In Call of Cthulhu, I was ready for PC mortality. But it was a more *meaningless and futile* PC death than I expected. The Keeper (DM) wasn't demeaning. He was sad to see a PC fail and die without even learning what they were up against. He made a valid decision, and raised my respect for the integrity of his storytelling.
 

I guess I'm one of those rare players that has the true skillz* to avoid having any of his characters die. I'm just that good. Legendary even...

Plenty of PC deaths in our group during the middle school/high school era were marked with shouting and dice chucking. Several led to heated arguments but I don't remember anyone steaming off in a huff or anything. Some just immediately rolled up passive-aggressive characters and were kinda dickish about it for a while.

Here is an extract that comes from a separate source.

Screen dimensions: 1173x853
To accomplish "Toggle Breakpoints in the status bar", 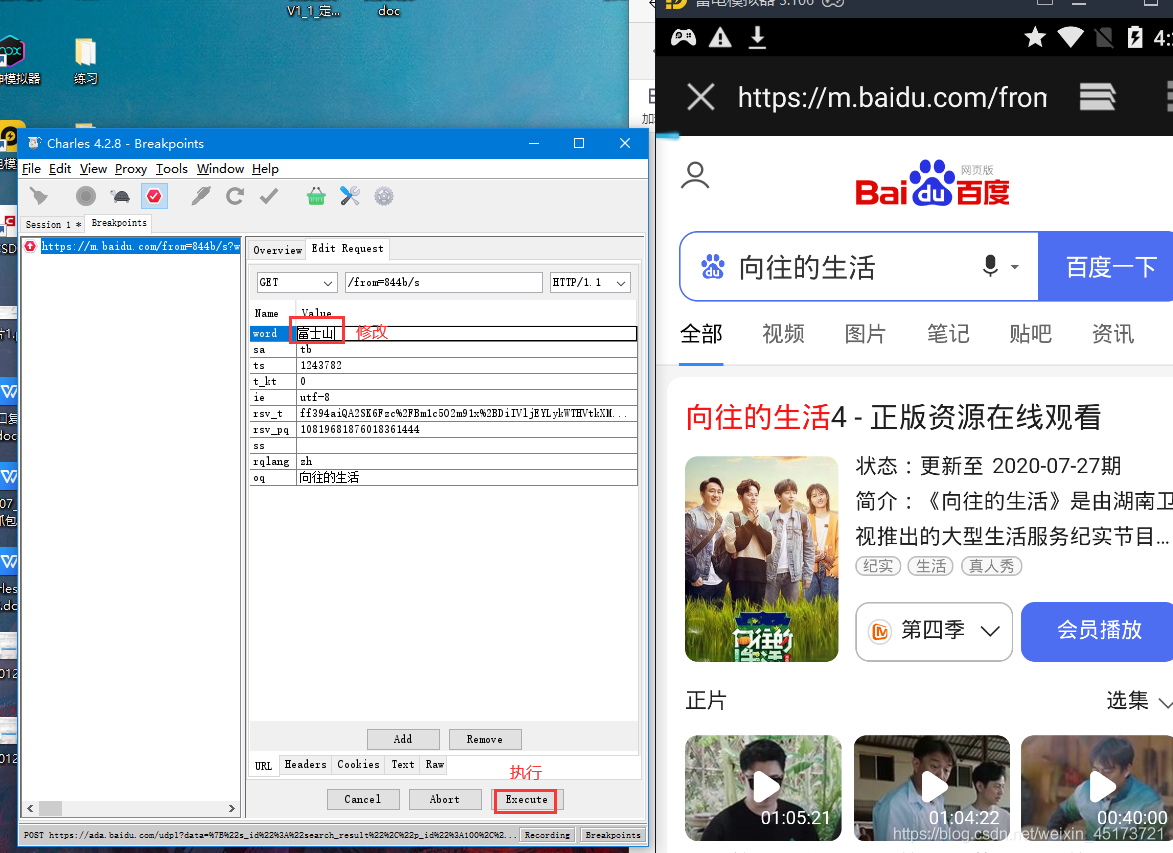I will coord(612,834).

The best reaction I ever got from one of my players, whose character died killing off a major villain and thwarting his nefarious scheme: "Cool. I'm pretty happy with that..."

*True skillz in this case meaning whining, pleading, begging and/or bribing the DM to retcon the death. May also include fudging stats during character creation, 'remembering' a potion of extra healing, and cheating on dice rolls.
 

I had a grown man (50 years old!) throw a fit when his Rogue got vaporized by a critical hit Guiding Bolt spell not more than 3-4 weeks ago... So, yeah, tell your son "very good job" at handling the PC death thing.
 

If that hasn't been an indie game sometime in the past 20 years, it needs to be. It's like Call of Cthulhu, you know you're gorked, it's just when and how and how bad. And if you get any *** first :)

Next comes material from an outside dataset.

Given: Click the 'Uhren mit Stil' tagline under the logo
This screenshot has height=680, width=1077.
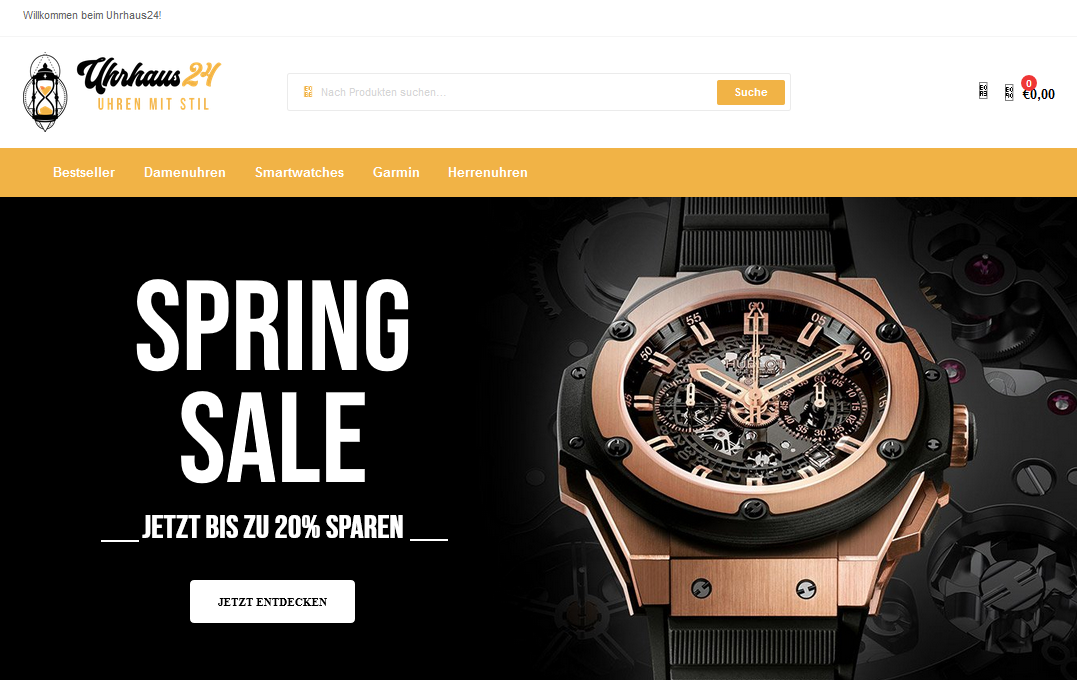Looking at the screenshot, I should point(153,104).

Apparently there's a White Wolf RPG called "Slashers" which handles this. My friend told me about it, and I'm keeping an eye out for it, being the huge fan of horror movies that I am. :)
 

The best death EVER was in our old CoC campaign, the Complete Masks of Nyarlathotep. The character was picked up by the Black Sphinx, dangled above its many maws, went instantly insane, and shrugged nonchalant as he was dropped in and chewed up. "I've seen worse..." were his dying words. Maybe you had to be there, but it was effing hilarious.
 

That reminds me. Often it's not a death that upsets players, but something else. I was running a modern game and one of the players had his foot blown off. He was SOOOO mad lol. Never seen him angry about a PC death, but with one foot gone? Wow.
I was co-GM'ing an Amber game in which we had four GM's at four different houses throughout town. If you Trump called someone, you called their cell phone in real life. If you "pulled them through" to your location, they had to get in their car and drive to your game location.

The highest Warfare guy was fighting a Black Griffon and losing. He called everyone he could and only one woman answered her phone. She didn't "go through" and drive to his house, so he ended up getting his foot bitten off.

We all found out about it when the whole gang of about fifteen gamers gathered together at the end of the day and Warfare guy described his character limping in with one lower leg missing. Everyone who didn't take his phone call looked embarrassed. It was great.
 

I was co-GM'ing an Amber game in which we had four GM's at four different houses throughout town. If you Trump called someone, you called their cell phone in real life. If you "pulled them through" to your location, they had to get in their car and drive to your game location.

The highest Warfare guy was fighting a Black Griffon and losing. He called everyone he could and only one woman answered her phone. She didn't "go through" and drive to his house, so he ended up getting his foot bitten off.

We all found out about it when the whole gang of about fifteen gamers gathered together at the end of the day and Warfare guy described his character limping in with one lower leg missing. Everyone who didn't take his phone call looked embarrassed. It was great.

Maybe it was rush hour, and Portland rush hour sucks balls.
 

Maybe it was rush hour, and Portland rush hour sucks balls.
It was on a Sunday. But having five GM's for ten players meant very little "down time." We tried to keep everyone extremely busy in that campaign, often having ten or eleven GM's for ten players.

To be semi-relevant to this thread, the player took his maiming very well.